Michigan Court Of Appeals Holds Res Gestae Witness Evidence Not Error
On October 22, 2015, the Michigan Court of Appeals held in a criminal case involving assault with intent to commit murder that the trial court and the prosecution did not commit error with respect to evidence offered against defendant concerning a res gestae witness.
In People v Steanhouse, Docket No. 318329, the Michigan Court of Appeals addressed a number of issues involving a res gestae witness at trial, including:
- whether the prosecution committed error by failing to acknowledge a res gestae witness during their case-in-chief and by objecting to the defense calling this witness during its case-in-chief, thereby depriving defendant of his right to present a defense;
- whether the trial court erred in excluding a res gestae witness's hearsay statement; and
- whether the trial court erred in allowing the prosecution to use a witness's prior inconsistent statement as substantive evidence of defendant's guilt.

→ WORK TO DO:
1. Answer these from the appeals ruling summary:
(a) On what date did the Michigan Court of Appeals issue its holding?
(b) What docket number does the case carry?
(c) What offense was the criminal case about?
2. Return the text of the appeals ruling summary between "In People v" and "of defendant's guilt.", inclusive.
3. Resume the summary of the Steanhouse appeals ruling, starting after its last sentence.
The lines after this have no connection to the appeals ruling summary.

→ PROVIDED MATERIAL:

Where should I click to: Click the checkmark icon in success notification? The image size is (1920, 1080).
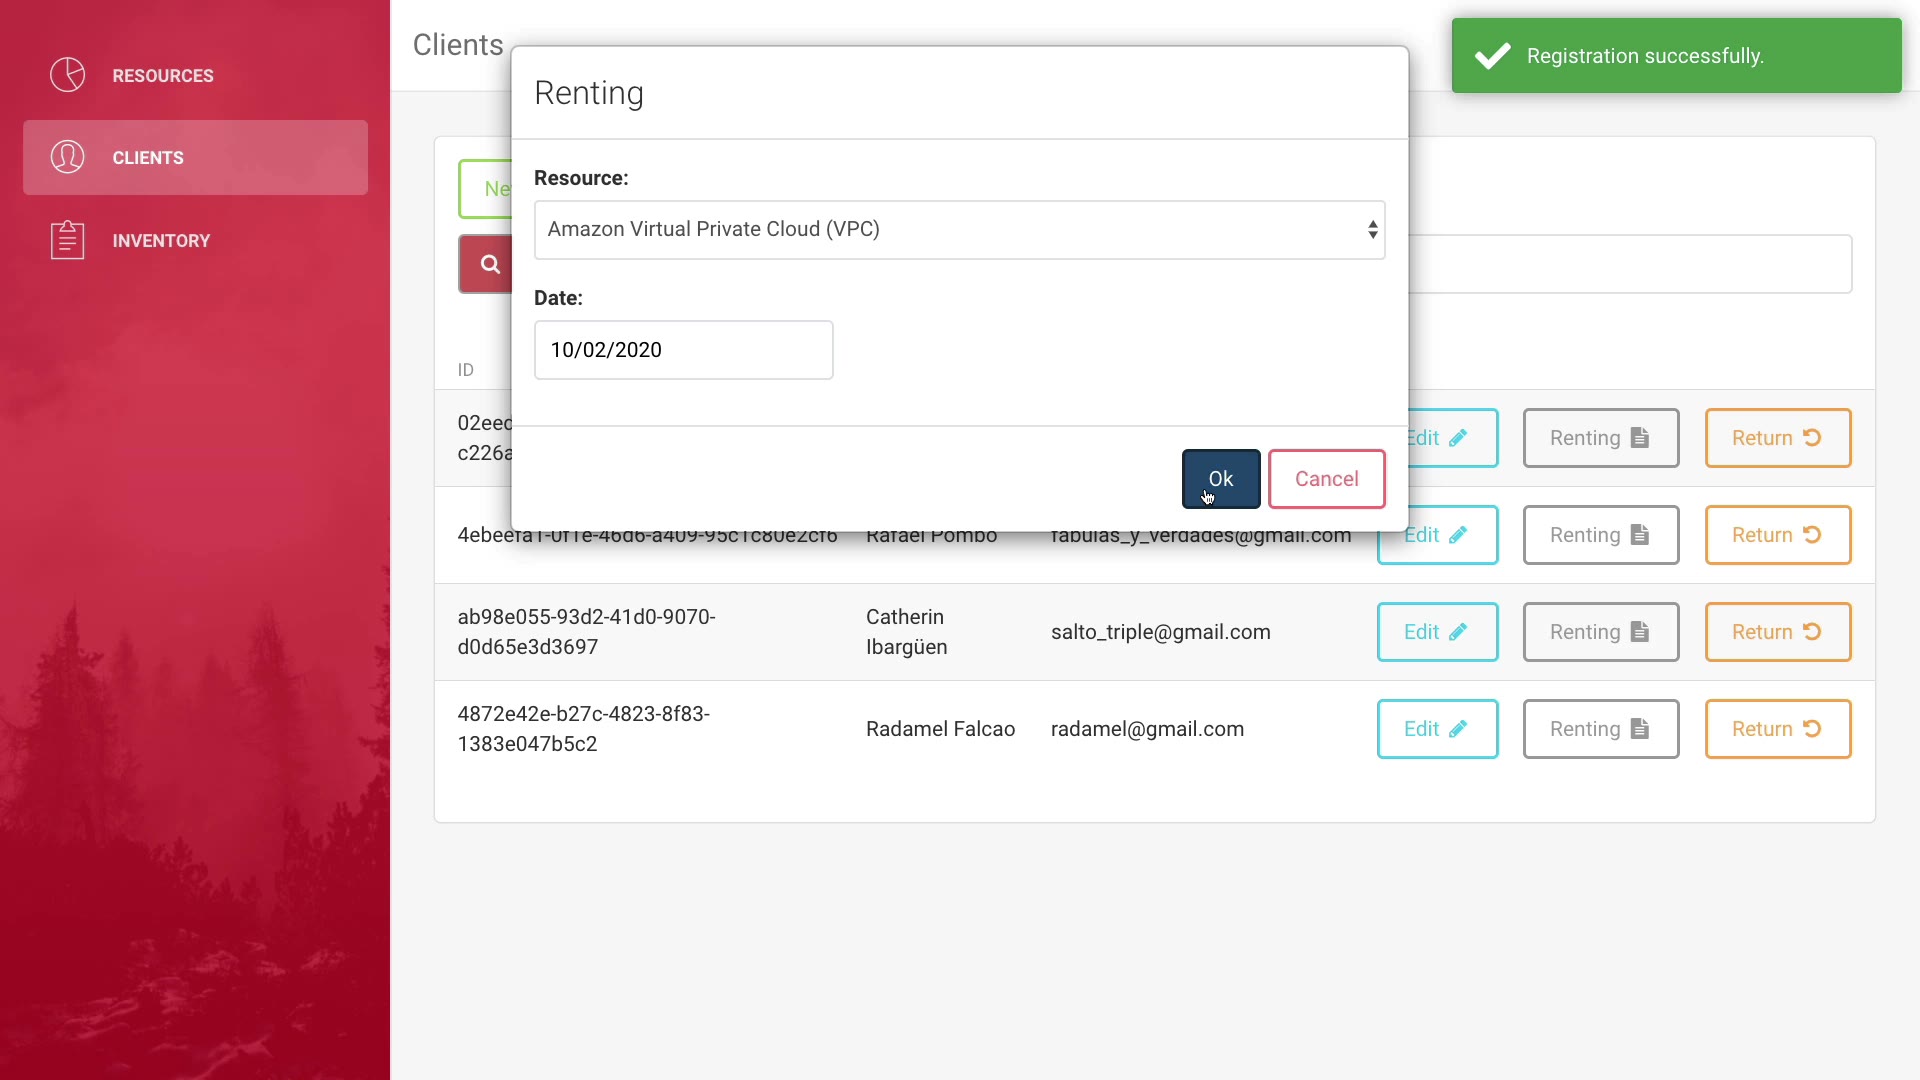pyautogui.click(x=1493, y=56)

→ WRITTEN ANSWERS:
1.
(a) October 22, 2015
(b) Docket No. 318329
(c) Assault with intent to commit murder

2.
In People v Steanhouse, Docket No. 318329, the Michigan Court of Appeals addressed a number of issues involving a res gestae witness at trial, including:
- whether the prosecution committed error by failing to acknowledge a res gestae witness during their case-in-chief and by objecting to the defense calling this witness during its case-in-chief, thereby depriving defendant of his right to present a defense;
- whether the trial court erred in excluding a res gestae witness's hearsay statement; and
- whether the trial court erred in allowing the prosecution to use a witness's prior inconsistent statement as substantive evidence of defendant's guilt.

3.
The Court first recited the facts of the case:
Defendant and Antonin (“Anton”) Valoppi were good friends and often smoked marijuana in the basement of the home that Anton shared with his parents, Rory and Suzanne Valoppi. In September 2011, the Valoppis’ residence was robbed. Two weeks later, defendant told Anton that he knew the individuals who had broken into the Valoppis’ home and offered to retrieve the stolen items if Anton paid him. According to defendant, he discovered that Derrin Evans had committed the robbery and retrieved the items from him. Defendant partially returned the stolen property to Anton, who gave him “reward” money in return. Defendant testified that he subsequently gave a portion of the “reward” money to Evans.
On October 16, 2011, defendant came to the Valoppi residence to smoke marijuana with Anton. Anton and Rory did not recall anyone except defendant entering their home. However, defendant testified at trial that he and Evans both went to Anton’s home to smoke marijuana. When defendant arrived, Anton and defendant went into the basement. Anton then went upstairs to retrieve his box of marijuana and returned to the basement. The next thing that Anton remembered was waking up with his throat “hanging open” and seeing defendant standing in front of him while staring at him, “wait[ing] for [him] to die.” Defendant made no attempt to help Anton.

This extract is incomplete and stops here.